Ersoy Dede

Ersoy Dede

Vesayet sürsün mü, bitsin mi?

Vesayet sürsün mü, bitsin mi?

Sevgili dostlar.. 10 Ağustos’ta sandık başına sadece Tayyip Erdoğan, Ekmeleddin İhsanoğlu ya da Selahattin Demirtaş’ı seçmeye gitmiyoruz.. 10 Ağustos’ta bundan sonra ne yapacağımıza dair verdiğimiz kararı deklare etmek üzere gidiyoruz sandık başına.. Biz artık ne yapacağız? Bu köhnemiş parlamenter sistemle, darbecilerden armağan yamalı bohçaya dönmüş Anayasa ile, darbecilerin kurduğu vesayet organlarıyla yürümeye devam mı edeceğiz, yoksa sistemi kökten değiştirip, asıl sahibine mi vereceğiz? Biz bu anlamda kararımızı zaten verdik.. Sadece sandık başına gidip bu kararı hayata geçirecek adımı atacağız..

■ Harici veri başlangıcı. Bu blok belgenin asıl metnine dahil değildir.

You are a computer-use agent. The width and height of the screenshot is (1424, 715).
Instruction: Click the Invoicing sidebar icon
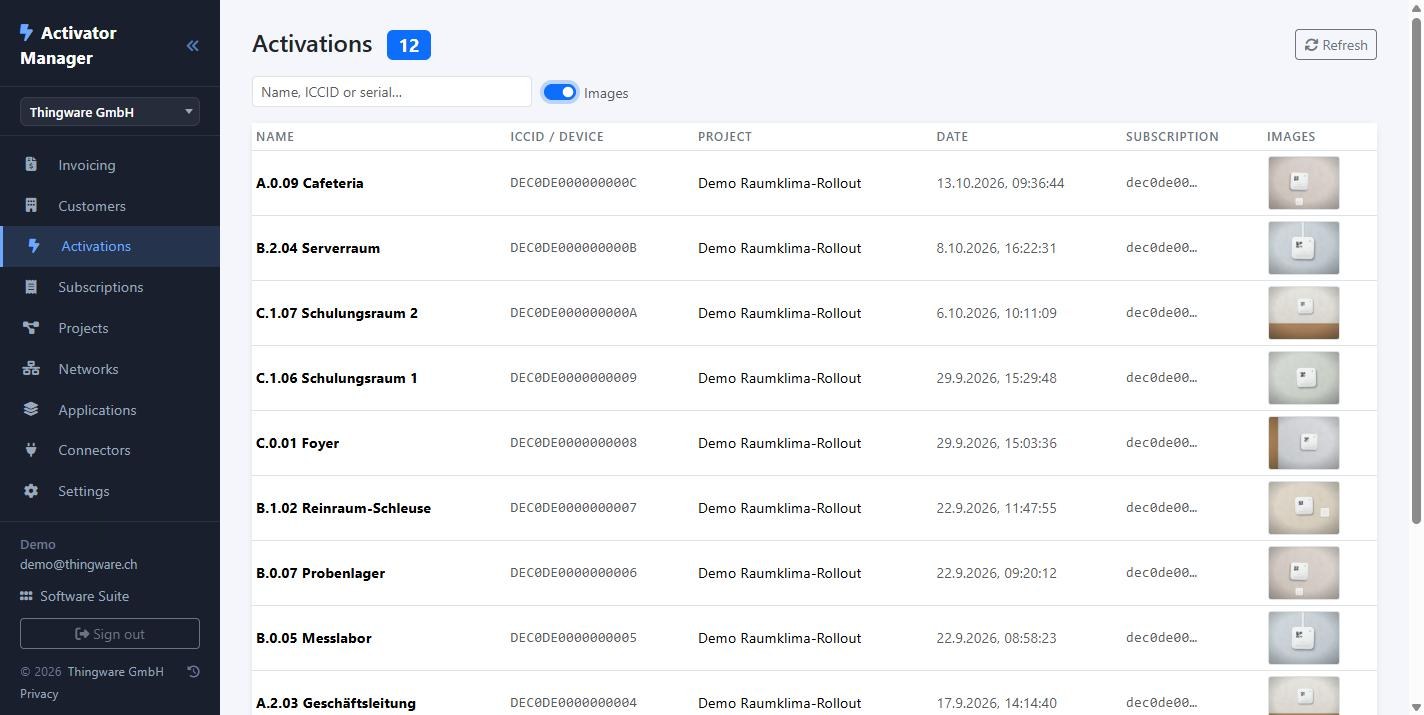31,165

PARLAMENTER SİSTEM DEVAM ETMELİ (!)

Bakın Ekmeleddin İhsanoğlu; “Meşrutiyet’ten beri başbakandadır yetki.. Şimdi siz bu parlamenter sistemi değiştirip de, bize hiç de uygun olmayan Başkanlık sistemini mi getireceksiniz?” diye soruyor.. Ona 10 Ağustos’ta güçlü bir cevap vermek gerekmez mi? Kendisini aday yapan partiler, TBMM’deki muhalefet partileri. Peki o partilerin, bugüne kadar en fazla şikâyet ettikleri şey neydi? Hükümeti ya da iktidar partisini doğru dürüst denetleyemedikleri değil miydi? Parlamenterin iki görevi vardır.. Yasama ve denetim.. Bu iki asli vazifelerinden birini yapamadıkları açıkça görünüyor.. Dünyayı bilen, 6 dil konuşan profesör söylesin o vakit; yürütmenin hangi icraatı, yasama organı tarafından hakkıyla denetlenebiliyor? Muhalefet partileri denetlesinler bakalım yürütmeyi, denetleyebiliyorlar mı? Denetleyemezler.. Çünkü Yürütme, yasamadaki hakim çoğunluktan müteşekkil..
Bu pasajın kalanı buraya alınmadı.